Environmental Fate of RNA Interference Pesticides: Adsorption and Degradation of Double-Stranded RNA Molecules in Agricultural Soils.

Abstract

Double-stranded RNA (dsRNA) pesticides are a new generation of crop protectants that interfere with protein expression in targeted pest insects by a cellular mechanism called RNA interference (RNAi). The ecological risk assessment of these emerging pesticides necessitates an understanding of the fate of dsRNA molecules in receiving environments, among which agricultural soils are most important. We herein present an experimental approach using phosphorus-32 (32P)-radiolabeled dsRNA that allows studying key fate processes of dsRNA in soils with unprecedented sensitivity.
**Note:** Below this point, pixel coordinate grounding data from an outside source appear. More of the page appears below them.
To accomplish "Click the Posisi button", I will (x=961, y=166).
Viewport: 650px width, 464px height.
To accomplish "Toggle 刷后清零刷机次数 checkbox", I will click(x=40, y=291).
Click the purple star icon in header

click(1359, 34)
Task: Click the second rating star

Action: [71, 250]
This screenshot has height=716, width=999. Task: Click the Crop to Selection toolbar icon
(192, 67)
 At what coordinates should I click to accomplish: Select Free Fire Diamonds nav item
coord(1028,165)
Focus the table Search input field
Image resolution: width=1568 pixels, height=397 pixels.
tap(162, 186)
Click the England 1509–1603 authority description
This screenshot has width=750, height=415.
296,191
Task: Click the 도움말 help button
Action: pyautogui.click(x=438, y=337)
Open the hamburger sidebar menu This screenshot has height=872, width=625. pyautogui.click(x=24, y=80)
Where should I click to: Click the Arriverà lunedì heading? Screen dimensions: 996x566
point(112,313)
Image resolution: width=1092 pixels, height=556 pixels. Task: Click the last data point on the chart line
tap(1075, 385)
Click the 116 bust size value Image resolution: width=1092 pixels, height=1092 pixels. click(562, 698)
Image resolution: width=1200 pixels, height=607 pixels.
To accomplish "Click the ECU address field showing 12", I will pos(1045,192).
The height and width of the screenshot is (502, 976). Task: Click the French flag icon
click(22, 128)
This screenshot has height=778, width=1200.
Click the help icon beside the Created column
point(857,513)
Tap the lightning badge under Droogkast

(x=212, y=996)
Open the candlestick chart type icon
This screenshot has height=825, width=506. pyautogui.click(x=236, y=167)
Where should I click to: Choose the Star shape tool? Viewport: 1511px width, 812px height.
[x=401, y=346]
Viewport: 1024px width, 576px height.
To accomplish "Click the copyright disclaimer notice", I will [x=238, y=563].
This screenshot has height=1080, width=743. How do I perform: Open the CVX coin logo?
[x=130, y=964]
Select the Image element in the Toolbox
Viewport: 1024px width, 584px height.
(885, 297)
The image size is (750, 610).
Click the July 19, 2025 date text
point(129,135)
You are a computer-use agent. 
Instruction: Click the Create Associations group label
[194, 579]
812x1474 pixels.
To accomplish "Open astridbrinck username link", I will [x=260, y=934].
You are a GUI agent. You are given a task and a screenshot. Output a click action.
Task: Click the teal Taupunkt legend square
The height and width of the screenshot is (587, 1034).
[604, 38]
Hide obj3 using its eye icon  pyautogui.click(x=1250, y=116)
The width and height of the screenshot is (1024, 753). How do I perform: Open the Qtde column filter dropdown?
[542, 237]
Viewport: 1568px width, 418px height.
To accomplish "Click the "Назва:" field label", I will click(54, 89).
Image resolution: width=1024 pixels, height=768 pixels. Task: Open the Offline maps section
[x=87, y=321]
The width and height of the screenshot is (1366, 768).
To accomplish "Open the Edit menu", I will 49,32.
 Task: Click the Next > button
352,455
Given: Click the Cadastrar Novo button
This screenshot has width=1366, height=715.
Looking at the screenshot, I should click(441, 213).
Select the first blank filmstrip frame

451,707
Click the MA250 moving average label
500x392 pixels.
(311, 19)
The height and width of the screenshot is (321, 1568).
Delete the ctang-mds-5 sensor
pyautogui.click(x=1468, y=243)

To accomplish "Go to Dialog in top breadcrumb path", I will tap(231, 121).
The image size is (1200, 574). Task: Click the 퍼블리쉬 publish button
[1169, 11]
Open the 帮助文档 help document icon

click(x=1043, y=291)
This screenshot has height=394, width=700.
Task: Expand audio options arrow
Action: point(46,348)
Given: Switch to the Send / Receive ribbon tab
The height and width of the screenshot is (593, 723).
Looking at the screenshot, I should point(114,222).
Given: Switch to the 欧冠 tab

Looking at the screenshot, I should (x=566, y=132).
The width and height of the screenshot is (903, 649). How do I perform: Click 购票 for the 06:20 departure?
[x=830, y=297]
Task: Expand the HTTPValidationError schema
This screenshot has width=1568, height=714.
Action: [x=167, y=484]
This approach resolves previous analytical challenges in quantifying unlabeled dsRNA and its degradation products in soils. We demonstrate that 32P-dsRNA and its degradation products are quantifiable at concentrations as low as a few nanograms of dsRNA per gram of soil by both Cerenkov counting (to quantify total 32P-activity) and by polyacrylamide gel electrophoresis followed by phosphorimaging (to detect intact 32P-dsRNA and its 32P-containing degradation products). We show that dsRNA molecules added to soil suspensions undergo adsorption to soil particle surfaces, degradation in solution, and potential uptake by soil microorganisms. The results of this work on dsRNA adsorption and degradation advance a process-based understanding of the fate of dsRNA in soils and will inform ecological risk assessments of emerging dsRNA pesticides.